For his second year in the curating saddle, Jordan has taken that responsibility very seriously. The 14 shows from 12 countries he has selected all have an obvious appeal on a surface level, but dig deeper and you'll find stories of migration, climate change, gender, bereavement, friendship, cultural difference – in short, the stuff of life and death. 'There's been a real response to migration – I've seen so many pieces on that subject,' says Jordan. 'But the one I felt was most appropriate for our audience, is NIE's We Come From Far, Far Away, which tells the real story of two 15-year-old boys who travel alone from Aleppo across the sea and mainland Europe to Norway. It's told in a very matter of fact way, but the reality of what they go through is unimaginable.'
Even the shows for younger audiences such as Loo, a work for 2–5-year-olds by Spanish company Ponten Pie, have something to say, using a stage full of sand to gently illustrate global warming.
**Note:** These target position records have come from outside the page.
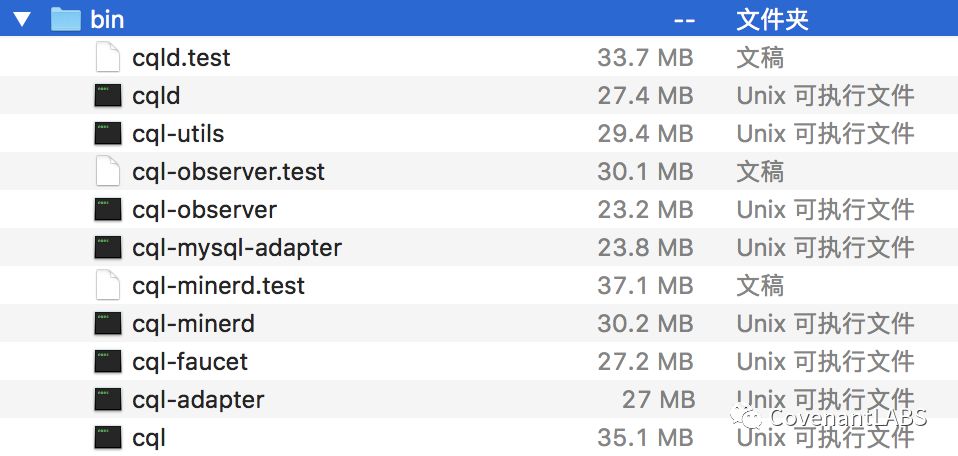Click the 23.8 MB size of cql-mysql-adapter
The width and height of the screenshot is (958, 456).
tap(645, 248)
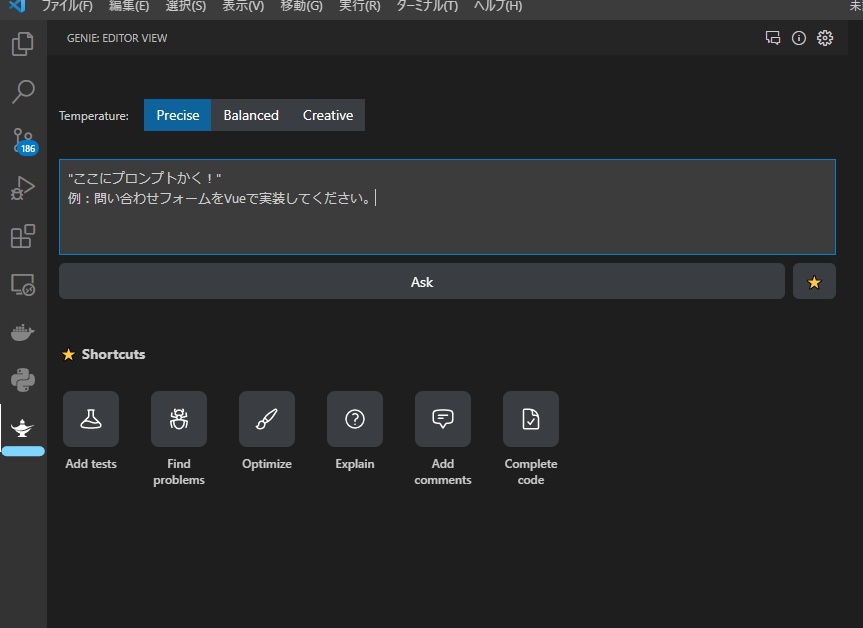
Task: Open the 表示(V) menu
Action: click(243, 6)
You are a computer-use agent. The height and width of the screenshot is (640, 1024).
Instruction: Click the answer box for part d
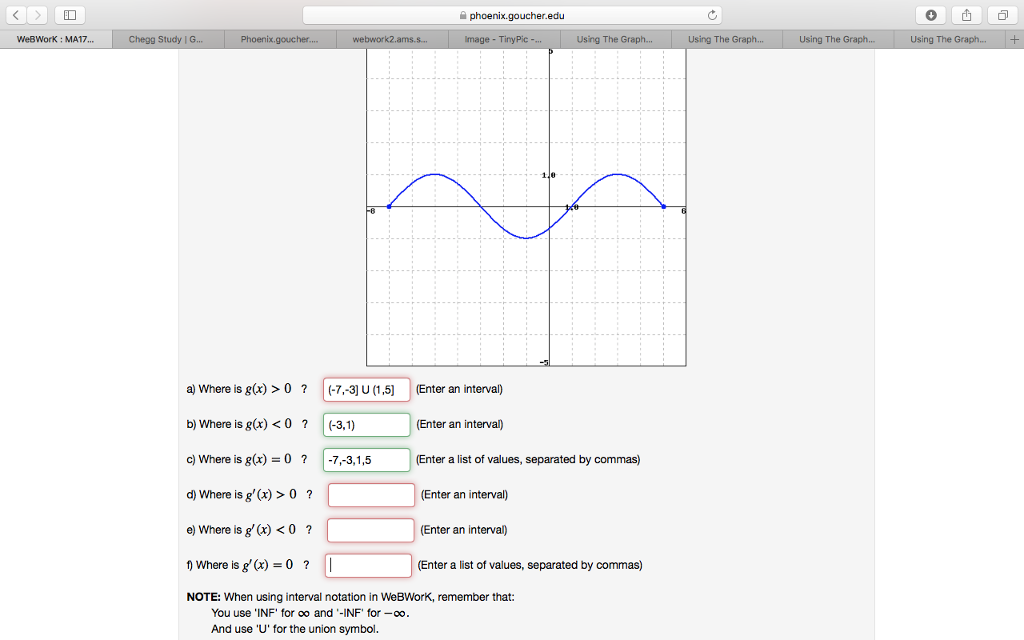[370, 494]
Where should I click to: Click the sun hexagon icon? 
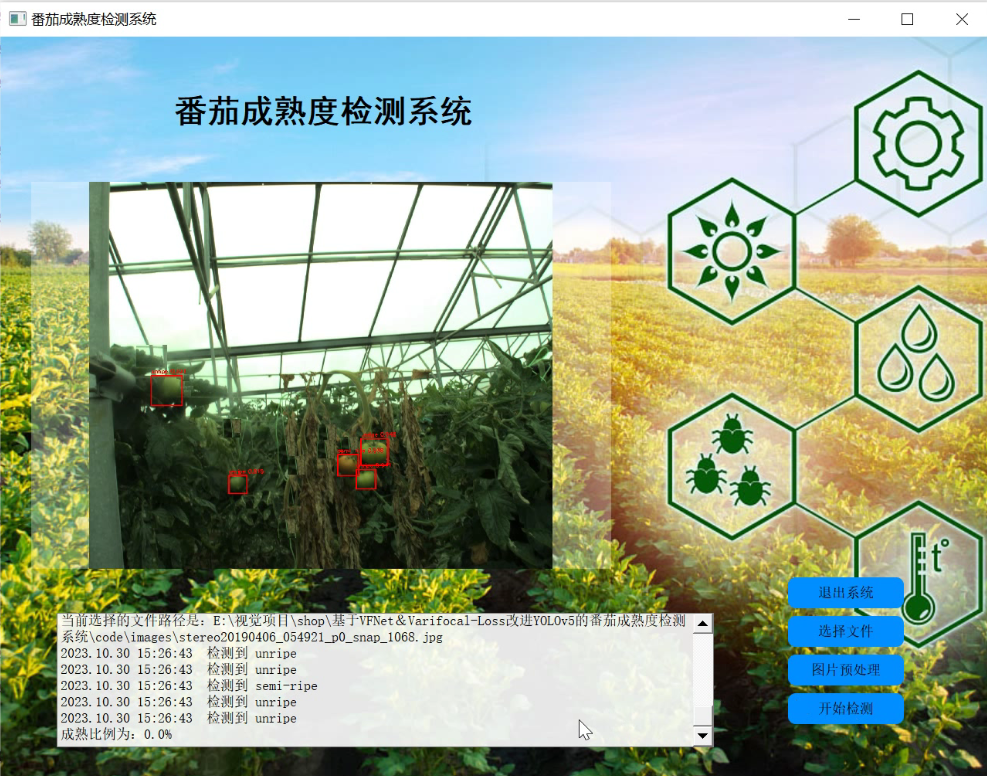click(731, 251)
Or Things to Wear for ages 2–6 by Germany's Theaterhaus Ensemble, which finds a male and female performer taking on different roles as they change outfits. Well-known characters such as Henny Penny and Foxy Loxy are given a new twist in A Feast of Bones, a show for ages 9–15 by Ireland's Theatre Lovett, while Gretel and Hansel, by Canada's Le Carrousel, gives 6–10-year-olds a chance to view the folk tale differently.